**GOALS**.
**1)** From the article on the Hutley family's nativity plays, list every member of the Hutley family whom it names.
**2)** Continue the article on the Hutley family's nativity plays from its final sentence.

**EXTRACTED TEXT**.
============

For Hutley and his wife, the plays have become a kind of retirement hobby on a grand scale: the planning, preparation and rehearsals now take up a vast amount of their time. They’d never have believed, they say, how big it would grow; but from the start, it was clear that actors and audience were touched. “For months after that first nativity, people would come up to us and say, ‘You will do another next Christmas, won’t you?’” remembers Hutley.
There are some delightful Ambridge-style touches. The extended Hutley family, for example, have always been centre-stage: three out of four of the couple’s children, plus partners and offspring, live on the estate and have parts in the plays. Every year sees the senior Hutleys in some role: this year Peter plays Simeon and Ann is Anna (they were the couple who waited for the infant Jesus at the temple when his parents first took him there). The first Jesus was their grandson Ivan; over the years since, it has usually been a Hutley baby in the manger, and their daughter Henrietta Fiddian-Green says there were times when she felt distinctly under pressure to produce a baby at the right moment of the year. “Every year my mother would say, ‘We want good news from someone by Easter.’ And what she meant by that was, she wanted someone in the family to be pregnant by then so there would be a small baby for the nativity play in December.”

============

**DATASET CONTENT**.
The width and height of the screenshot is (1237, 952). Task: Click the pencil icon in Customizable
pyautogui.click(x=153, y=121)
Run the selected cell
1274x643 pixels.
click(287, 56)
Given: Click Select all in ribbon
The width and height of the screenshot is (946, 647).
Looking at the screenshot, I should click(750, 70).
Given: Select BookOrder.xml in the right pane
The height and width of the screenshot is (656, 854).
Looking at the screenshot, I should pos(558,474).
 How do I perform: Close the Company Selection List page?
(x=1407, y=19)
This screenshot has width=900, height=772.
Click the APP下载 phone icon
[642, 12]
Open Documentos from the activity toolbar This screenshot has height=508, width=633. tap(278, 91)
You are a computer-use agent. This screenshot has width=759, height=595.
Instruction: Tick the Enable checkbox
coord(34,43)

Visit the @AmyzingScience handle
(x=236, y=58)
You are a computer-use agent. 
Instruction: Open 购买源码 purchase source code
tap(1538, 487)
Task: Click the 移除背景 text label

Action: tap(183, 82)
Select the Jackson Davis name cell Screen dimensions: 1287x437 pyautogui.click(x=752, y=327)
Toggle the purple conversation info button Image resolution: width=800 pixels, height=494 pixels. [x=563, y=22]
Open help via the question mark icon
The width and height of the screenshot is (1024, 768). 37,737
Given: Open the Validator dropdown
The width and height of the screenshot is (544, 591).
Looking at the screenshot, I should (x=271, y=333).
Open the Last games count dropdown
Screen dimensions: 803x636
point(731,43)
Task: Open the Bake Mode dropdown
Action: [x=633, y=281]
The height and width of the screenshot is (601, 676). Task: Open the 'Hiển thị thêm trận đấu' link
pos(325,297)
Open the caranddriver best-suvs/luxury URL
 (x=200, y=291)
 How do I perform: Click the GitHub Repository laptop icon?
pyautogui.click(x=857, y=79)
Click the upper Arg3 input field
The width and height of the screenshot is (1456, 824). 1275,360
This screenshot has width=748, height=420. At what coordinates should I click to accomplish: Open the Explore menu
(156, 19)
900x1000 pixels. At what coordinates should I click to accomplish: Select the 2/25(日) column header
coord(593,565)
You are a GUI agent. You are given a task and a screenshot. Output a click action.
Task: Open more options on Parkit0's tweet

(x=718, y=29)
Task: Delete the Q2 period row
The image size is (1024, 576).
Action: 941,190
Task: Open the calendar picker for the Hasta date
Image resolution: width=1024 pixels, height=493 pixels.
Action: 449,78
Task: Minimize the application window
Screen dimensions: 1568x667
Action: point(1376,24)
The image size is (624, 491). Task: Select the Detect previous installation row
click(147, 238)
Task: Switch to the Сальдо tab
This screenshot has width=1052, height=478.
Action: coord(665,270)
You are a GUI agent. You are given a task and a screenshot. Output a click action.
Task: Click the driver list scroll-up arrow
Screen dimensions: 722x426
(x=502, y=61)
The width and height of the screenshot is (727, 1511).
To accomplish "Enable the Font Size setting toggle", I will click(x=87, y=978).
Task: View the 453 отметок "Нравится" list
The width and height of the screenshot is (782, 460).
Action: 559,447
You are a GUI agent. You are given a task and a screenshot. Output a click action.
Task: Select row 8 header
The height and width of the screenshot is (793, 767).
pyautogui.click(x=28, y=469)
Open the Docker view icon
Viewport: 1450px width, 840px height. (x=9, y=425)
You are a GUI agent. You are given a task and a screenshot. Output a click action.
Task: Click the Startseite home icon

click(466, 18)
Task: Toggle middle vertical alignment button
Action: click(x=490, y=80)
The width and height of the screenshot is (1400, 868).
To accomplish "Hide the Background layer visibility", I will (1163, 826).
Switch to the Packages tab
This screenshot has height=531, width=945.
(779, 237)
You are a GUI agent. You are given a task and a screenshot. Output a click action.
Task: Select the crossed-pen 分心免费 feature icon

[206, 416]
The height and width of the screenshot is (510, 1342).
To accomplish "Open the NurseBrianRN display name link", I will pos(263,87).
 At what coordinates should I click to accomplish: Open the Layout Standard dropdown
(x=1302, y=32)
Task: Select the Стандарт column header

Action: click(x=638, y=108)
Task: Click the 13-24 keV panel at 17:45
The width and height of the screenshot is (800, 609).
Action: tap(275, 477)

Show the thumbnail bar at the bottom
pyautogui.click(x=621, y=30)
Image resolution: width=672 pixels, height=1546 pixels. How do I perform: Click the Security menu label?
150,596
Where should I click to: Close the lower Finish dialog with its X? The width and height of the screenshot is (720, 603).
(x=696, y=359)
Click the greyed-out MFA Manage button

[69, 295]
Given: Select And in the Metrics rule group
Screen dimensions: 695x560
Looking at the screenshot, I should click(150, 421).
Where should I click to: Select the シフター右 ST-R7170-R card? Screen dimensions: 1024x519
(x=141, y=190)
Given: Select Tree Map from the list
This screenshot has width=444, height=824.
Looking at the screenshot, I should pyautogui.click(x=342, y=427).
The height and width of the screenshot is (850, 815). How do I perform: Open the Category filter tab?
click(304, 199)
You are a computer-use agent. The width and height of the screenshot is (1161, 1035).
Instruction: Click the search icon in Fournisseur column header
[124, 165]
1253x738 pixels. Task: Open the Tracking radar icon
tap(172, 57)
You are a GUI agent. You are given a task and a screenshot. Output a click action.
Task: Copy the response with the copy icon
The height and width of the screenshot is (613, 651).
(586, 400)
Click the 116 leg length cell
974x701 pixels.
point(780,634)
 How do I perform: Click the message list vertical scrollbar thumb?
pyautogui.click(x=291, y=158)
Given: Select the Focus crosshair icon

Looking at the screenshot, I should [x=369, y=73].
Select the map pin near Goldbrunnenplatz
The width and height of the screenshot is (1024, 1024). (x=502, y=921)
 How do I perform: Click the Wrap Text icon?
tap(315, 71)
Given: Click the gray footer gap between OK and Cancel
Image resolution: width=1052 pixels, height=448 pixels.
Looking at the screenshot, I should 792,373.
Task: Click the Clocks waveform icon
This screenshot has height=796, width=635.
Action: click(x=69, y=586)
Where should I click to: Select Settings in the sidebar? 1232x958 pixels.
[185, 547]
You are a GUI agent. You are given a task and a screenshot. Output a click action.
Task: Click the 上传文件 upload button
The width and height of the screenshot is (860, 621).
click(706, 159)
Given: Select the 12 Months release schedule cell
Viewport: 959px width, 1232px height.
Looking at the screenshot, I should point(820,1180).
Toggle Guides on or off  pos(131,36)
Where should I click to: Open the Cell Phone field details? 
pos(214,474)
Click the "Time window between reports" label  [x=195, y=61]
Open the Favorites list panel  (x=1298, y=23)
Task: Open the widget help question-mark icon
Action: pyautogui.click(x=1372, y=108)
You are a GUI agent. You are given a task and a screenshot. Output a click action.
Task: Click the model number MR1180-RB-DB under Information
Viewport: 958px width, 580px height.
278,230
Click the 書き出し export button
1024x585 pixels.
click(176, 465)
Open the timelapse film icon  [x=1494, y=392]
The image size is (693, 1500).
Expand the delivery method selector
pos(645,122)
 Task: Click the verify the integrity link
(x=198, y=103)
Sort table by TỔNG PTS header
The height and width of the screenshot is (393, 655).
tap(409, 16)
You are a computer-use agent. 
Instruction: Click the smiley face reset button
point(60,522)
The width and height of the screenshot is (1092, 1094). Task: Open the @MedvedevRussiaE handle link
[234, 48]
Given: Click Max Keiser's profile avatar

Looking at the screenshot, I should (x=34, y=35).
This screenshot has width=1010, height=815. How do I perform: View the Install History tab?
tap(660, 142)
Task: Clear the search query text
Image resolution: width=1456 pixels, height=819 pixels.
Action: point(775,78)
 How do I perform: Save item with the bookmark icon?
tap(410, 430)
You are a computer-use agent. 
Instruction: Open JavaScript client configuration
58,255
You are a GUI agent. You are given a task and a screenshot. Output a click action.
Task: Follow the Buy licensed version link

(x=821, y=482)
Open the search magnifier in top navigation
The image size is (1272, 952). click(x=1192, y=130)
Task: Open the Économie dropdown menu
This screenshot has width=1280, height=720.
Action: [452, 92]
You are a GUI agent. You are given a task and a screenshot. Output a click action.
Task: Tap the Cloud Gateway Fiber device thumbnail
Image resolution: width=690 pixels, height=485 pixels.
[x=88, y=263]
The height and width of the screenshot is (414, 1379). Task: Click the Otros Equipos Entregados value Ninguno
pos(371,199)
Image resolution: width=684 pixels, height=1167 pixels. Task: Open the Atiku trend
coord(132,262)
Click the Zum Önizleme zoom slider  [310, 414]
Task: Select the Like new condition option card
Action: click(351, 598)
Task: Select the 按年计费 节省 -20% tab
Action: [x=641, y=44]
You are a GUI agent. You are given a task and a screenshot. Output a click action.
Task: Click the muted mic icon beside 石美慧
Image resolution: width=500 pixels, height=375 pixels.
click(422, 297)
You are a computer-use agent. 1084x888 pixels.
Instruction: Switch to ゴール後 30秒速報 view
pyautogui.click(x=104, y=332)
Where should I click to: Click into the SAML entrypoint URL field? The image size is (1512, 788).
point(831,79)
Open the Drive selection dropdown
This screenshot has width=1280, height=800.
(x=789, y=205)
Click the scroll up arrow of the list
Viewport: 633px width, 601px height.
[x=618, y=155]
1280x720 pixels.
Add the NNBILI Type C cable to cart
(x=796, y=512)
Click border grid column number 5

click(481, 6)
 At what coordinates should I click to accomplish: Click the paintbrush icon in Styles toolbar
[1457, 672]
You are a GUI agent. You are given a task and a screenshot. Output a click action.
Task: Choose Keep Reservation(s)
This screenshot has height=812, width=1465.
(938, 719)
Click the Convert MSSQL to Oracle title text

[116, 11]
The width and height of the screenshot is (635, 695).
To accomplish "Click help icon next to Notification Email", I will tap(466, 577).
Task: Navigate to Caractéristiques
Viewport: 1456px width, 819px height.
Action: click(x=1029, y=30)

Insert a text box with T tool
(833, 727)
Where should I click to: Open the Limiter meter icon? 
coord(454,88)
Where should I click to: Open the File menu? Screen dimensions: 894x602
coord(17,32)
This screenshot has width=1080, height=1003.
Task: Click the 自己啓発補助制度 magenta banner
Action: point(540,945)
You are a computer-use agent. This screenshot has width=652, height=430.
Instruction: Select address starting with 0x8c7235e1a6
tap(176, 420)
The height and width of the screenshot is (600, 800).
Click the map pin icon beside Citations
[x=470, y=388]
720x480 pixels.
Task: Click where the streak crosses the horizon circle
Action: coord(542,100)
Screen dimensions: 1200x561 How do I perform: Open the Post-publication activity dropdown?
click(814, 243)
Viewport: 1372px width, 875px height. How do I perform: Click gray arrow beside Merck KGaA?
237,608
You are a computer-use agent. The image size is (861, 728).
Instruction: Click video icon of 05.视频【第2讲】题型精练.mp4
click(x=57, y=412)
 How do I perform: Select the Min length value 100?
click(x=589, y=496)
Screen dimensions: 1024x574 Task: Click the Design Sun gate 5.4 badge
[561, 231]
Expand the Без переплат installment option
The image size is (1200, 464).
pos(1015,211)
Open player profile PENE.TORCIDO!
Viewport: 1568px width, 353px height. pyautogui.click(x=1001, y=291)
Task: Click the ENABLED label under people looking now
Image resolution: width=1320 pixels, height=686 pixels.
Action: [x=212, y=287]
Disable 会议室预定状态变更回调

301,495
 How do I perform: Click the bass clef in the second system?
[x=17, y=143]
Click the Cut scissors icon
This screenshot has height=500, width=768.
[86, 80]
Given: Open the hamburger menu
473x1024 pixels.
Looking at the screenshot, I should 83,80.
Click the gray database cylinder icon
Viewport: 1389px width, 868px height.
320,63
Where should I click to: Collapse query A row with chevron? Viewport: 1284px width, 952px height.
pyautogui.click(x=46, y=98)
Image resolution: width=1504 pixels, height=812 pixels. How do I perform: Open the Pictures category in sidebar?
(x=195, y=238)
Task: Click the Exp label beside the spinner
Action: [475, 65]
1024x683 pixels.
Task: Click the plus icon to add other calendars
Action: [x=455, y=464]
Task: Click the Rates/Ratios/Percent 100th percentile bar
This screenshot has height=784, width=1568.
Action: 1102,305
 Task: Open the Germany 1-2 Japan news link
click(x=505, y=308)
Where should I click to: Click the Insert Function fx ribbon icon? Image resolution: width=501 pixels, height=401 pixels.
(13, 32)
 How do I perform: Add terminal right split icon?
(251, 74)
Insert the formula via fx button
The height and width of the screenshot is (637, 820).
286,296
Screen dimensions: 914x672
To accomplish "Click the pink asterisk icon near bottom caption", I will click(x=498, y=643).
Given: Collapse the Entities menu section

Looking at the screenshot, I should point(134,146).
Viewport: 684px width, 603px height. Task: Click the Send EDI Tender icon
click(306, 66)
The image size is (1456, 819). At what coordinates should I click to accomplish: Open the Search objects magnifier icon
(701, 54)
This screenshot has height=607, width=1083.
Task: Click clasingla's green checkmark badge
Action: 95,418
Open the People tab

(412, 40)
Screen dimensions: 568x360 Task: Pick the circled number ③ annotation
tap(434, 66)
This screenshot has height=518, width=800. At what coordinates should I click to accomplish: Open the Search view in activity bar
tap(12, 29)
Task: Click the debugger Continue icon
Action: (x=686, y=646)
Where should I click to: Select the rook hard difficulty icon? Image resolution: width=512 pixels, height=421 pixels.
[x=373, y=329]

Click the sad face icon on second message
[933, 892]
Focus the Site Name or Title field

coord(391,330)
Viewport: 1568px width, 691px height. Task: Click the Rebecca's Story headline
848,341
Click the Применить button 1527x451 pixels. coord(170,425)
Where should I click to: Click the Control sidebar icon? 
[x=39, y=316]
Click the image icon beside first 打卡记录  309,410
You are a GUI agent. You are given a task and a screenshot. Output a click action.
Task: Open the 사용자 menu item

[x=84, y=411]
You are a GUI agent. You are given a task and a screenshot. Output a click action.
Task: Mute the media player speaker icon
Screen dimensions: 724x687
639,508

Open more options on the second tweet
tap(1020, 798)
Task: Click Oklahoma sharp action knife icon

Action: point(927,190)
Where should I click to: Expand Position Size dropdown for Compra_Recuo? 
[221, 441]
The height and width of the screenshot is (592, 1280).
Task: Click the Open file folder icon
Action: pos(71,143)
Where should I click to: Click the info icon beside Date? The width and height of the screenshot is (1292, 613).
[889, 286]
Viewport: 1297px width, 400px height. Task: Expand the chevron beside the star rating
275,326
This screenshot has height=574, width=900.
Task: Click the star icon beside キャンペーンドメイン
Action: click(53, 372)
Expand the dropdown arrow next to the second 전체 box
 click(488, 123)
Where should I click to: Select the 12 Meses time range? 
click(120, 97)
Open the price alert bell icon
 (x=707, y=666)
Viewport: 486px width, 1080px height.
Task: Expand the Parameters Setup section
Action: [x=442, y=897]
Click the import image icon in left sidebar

============

**ANSWER LIST**.
**1)**
- Peter (Hutley)
- Ann (Hutley)
- Ivan, their grandson
- Henrietta Fiddian-Green, their daughter

**2)**
But as the plays grew, the quest was on for more people to join the cast and to work backstage. The Hutleys became dab hands at recruiting new blood – often from the most unlikely quarters. “I had never so much as acted in a play at school,” remembers full-time mother Lisa Rodrigues, who lives in Haslemere, a few miles from Wintershall. “But I had a new baby, and the Hutleys were desperately looking for someone with a new baby to play Mary – they like, if possible, to have a mother-and-child combination in the roles, often with the real father playing Joseph, too.
“My baby, Marie-Thérèse, was only a week old when I bumped into an old friend by chance. He was already acting in the nativity play, and Peter had told everyone involved in it that they had to help find a Mary. This friend thought that I’d be perfect, and within a few hours he’d got a copy of the script over to me.”
Others have been similarly roped in. Financial adviser Tim Hendy, 50, plays Joseph in this year’s nativity and has been in every play since 1996 – as with many of those involved, he’s completely hooked. He was recruited after a chance conversation between his wife and Mrs Hutley. “Ann comes across as a sweet and innocent little old lady, but she’s determined underneath, and when she’s after something she gets it,” he says. “They were short of men that year, and she persuaded my wife that I’d be perfect for a part. I couldn’t resist going along to see what it was all about, and I liked what I saw. It’s been a big part of my life ever since.”
Once you’re in, it seems, it’s hard to let go. Although most of the cast live within a ten or so mile radius of Wintershall, there are some who commute from further afield to take part. This year’s Angel Gabriel, for example, is travelling from Scotland after she moved from the local village, Bramley, but didn’t want to give up her annual participation in the nativity play: other actors are rolling in from Carlisle and the Isle of Wight. “They either stay with friends in the area, or they camp,” says Hendy. “It’s almost a pilgrimage for them: when you’re part of the play, it becomes something that you want to do every year. What we do here is to go back to the story at its centre, the real story of Christmas… and there aren’t many places where you get that these days.”
Many of the actors are Christians of one sort or another, but some are non-believers. One year the parts of Mary and Joseph were even played by a Jewish couple. “What people are drawn to, I think, is the spirit of what we’re about – it speaks to them, it means something,” says Hutley.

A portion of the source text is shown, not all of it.